La qualité des CPGL  délivrés par la Direction générale de migration (DGM) suscite de vives inquiétudes parmi les usagers à Uvira, dans la province du Sud-kivu. Le mouvement citoyen MACHOZI YA RAÏYA dénonce une situation préoccupante et appelle les autorités compétentes à réagir.

Selon plusieurs détenteurs de ces documents, les CPGL, vendus à 10 dollars américains, seraient imprimés sur un papier jugé très fragile, incapable de résister à quelques mois d’utilisation normale.

« La mienne n’a même pas encore totalisé trois semaines, mais regardez déjà dans quel état elle se trouve, malgré le petit étui que la DGM nous remet », témoigne une commerçante rencontrée à la frontière de Kavimvira.

Un étudiant congolais vivant au Burundi partage la même préoccupation, affirmant que « même de simples papiers duplicateurs vendus dans les papeteries sont de meilleure qualité que ces CPGL ».

Outre la qualité jugée médiocre du support, les usagers déplorent également l’interdiction de plastifier ces documents.

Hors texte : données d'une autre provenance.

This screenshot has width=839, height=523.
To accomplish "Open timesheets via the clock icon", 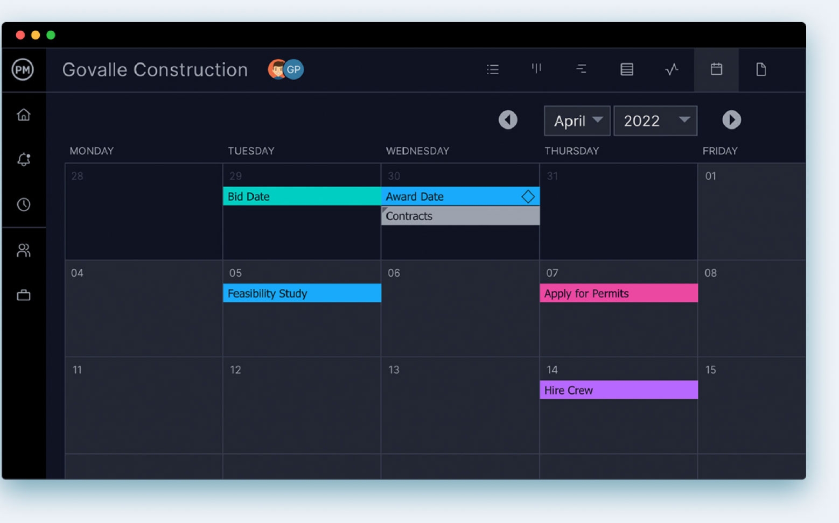I will pos(24,204).
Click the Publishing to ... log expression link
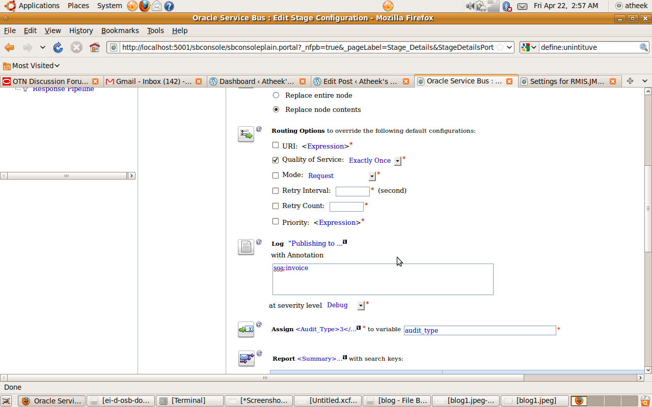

D’après plusieurs témoignages, les agents de la DGM refusent systématiquement cette pratique, pourtant utile pour prolonger la durée de vie du document.

Certains agents justifient cette interdiction par le risque de disparition du numéro vert de sécurité, situé dans la partie supérieure droite, sous l’emblème de la République démocratique du Congo.

Face à cette situation, le mouvement citoyen MACHOZI YA RAÏYA appelle la Direction générale de migration, au niveau national, à revoir en urgence la qualité des papiers utilisés pour la production des CPGL distribués dans les provinces.

Des cas similaires seraient également signalés dans la province de Kalemie, selon plusieurs témoignages recueillis.

Pour ce mouvement, il est inadmissible que des citoyens congolais continuent de payer des frais relativement élevés pour des documents officiels qui se détériorent après seulement quelques semaines d’utilisation.

Il souligne que le respect des usagers des services publics passe aussi par la qualité des documents administratifs mis à leur disposition, plaidant ainsi pour des mesures urgentes afin d’améliorer la fiabilité et la durabilité de ces documents essentiels à la circulation transfrontalière.